→ **Data provided**:
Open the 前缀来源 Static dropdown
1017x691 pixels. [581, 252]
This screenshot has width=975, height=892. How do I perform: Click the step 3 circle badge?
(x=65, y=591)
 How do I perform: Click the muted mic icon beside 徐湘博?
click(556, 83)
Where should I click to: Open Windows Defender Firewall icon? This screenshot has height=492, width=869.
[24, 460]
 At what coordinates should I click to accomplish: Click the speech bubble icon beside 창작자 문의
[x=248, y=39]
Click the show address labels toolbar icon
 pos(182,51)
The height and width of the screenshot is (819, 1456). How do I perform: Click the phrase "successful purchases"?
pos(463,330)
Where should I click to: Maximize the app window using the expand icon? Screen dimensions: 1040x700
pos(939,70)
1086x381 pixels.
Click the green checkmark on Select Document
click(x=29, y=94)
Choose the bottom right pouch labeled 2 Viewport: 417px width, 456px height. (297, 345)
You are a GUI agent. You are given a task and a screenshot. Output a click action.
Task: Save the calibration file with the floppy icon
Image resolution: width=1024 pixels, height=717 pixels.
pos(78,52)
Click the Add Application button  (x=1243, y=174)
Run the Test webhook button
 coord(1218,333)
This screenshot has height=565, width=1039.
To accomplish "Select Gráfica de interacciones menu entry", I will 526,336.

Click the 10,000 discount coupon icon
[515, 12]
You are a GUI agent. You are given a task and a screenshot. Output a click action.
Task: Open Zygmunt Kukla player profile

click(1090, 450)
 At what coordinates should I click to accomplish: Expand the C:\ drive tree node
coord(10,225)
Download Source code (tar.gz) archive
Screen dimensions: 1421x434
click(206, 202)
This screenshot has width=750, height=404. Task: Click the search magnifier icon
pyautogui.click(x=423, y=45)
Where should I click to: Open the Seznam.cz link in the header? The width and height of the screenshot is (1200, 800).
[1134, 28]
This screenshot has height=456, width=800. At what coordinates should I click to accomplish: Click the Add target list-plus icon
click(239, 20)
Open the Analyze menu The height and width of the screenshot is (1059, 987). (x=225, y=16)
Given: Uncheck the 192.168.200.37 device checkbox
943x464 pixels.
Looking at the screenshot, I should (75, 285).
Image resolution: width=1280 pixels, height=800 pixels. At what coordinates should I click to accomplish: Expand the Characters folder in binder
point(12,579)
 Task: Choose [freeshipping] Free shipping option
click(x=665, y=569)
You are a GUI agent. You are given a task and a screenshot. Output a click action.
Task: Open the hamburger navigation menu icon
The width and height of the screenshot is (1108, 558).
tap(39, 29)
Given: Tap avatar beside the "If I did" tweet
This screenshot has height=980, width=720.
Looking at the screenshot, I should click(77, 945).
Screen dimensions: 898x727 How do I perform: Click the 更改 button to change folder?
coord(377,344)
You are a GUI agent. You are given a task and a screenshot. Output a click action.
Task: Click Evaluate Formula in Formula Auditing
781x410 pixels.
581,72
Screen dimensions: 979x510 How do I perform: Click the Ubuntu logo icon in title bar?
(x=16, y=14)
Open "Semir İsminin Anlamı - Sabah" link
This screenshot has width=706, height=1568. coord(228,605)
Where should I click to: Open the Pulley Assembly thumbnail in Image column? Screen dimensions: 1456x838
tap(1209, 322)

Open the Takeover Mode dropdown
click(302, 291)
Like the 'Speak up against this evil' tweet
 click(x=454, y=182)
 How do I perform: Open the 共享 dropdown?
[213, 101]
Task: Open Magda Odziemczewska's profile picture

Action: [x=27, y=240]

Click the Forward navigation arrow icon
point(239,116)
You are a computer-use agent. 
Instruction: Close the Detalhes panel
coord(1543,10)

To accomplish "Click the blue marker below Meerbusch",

→ **Task item**: Reproduce the data exactly, character for character.

→ **Exercise result**:
Open the 前缀来源 Static dropdown
1017x691 pixels. [581, 252]
This screenshot has width=975, height=892. How do I perform: Click the step 3 circle badge?
(x=65, y=591)
 How do I perform: Click the muted mic icon beside 徐湘博?
click(556, 83)
Where should I click to: Open Windows Defender Firewall icon? This screenshot has height=492, width=869.
[24, 460]
 At what coordinates should I click to accomplish: Click the speech bubble icon beside 창작자 문의
[x=248, y=39]
Click the show address labels toolbar icon
 pos(182,51)
The height and width of the screenshot is (819, 1456). How do I perform: Click the phrase "successful purchases"?
pos(463,330)
Where should I click to: Maximize the app window using the expand icon? Screen dimensions: 1040x700
pos(939,70)
1086x381 pixels.
Click the green checkmark on Select Document
click(x=29, y=94)
Choose the bottom right pouch labeled 2 Viewport: 417px width, 456px height. (297, 345)
You are a GUI agent. You are given a task and a screenshot. Output a click action.
Task: Save the calibration file with the floppy icon
Image resolution: width=1024 pixels, height=717 pixels.
pos(78,52)
Click the Add Application button  (x=1243, y=174)
Run the Test webhook button
 coord(1218,333)
This screenshot has height=565, width=1039.
To accomplish "Select Gráfica de interacciones menu entry", I will 526,336.

Click the 10,000 discount coupon icon
[515, 12]
You are a GUI agent. You are given a task and a screenshot. Output a click action.
Task: Open Zygmunt Kukla player profile

click(1090, 450)
 At what coordinates should I click to accomplish: Expand the C:\ drive tree node
coord(10,225)
Download Source code (tar.gz) archive
Screen dimensions: 1421x434
click(206, 202)
This screenshot has width=750, height=404. Task: Click the search magnifier icon
pyautogui.click(x=423, y=45)
Where should I click to: Open the Seznam.cz link in the header? The width and height of the screenshot is (1200, 800).
[1134, 28]
This screenshot has height=456, width=800. At what coordinates should I click to accomplish: Click the Add target list-plus icon
click(239, 20)
Open the Analyze menu The height and width of the screenshot is (1059, 987). (x=225, y=16)
Given: Uncheck the 192.168.200.37 device checkbox
943x464 pixels.
Looking at the screenshot, I should (75, 285).
Image resolution: width=1280 pixels, height=800 pixels. At what coordinates should I click to accomplish: Expand the Characters folder in binder
point(12,579)
 Task: Choose [freeshipping] Free shipping option
click(x=665, y=569)
You are a GUI agent. You are given a task and a screenshot. Output a click action.
Task: Open the hamburger navigation menu icon
The width and height of the screenshot is (1108, 558).
tap(39, 29)
Given: Tap avatar beside the "If I did" tweet
This screenshot has height=980, width=720.
Looking at the screenshot, I should click(77, 945).
Screen dimensions: 898x727 How do I perform: Click the 更改 button to change folder?
coord(377,344)
You are a GUI agent. You are given a task and a screenshot. Output a click action.
Task: Click Evaluate Formula in Formula Auditing
781x410 pixels.
581,72
Screen dimensions: 979x510 How do I perform: Click the Ubuntu logo icon in title bar?
(x=16, y=14)
Open "Semir İsminin Anlamı - Sabah" link
This screenshot has width=706, height=1568. coord(228,605)
Where should I click to: Open the Pulley Assembly thumbnail in Image column? Screen dimensions: 1456x838
tap(1209, 322)

Open the Takeover Mode dropdown
click(302, 291)
Like the 'Speak up against this evil' tweet
 click(x=454, y=182)
 How do I perform: Open the 共享 dropdown?
[213, 101]
Task: Open Magda Odziemczewska's profile picture

Action: [x=27, y=240]

Click the Forward navigation arrow icon
point(239,116)
You are a computer-use agent. 
Instruction: Close the Detalhes panel
coord(1543,10)

To accomplish "Click the blue marker below Meerbusch",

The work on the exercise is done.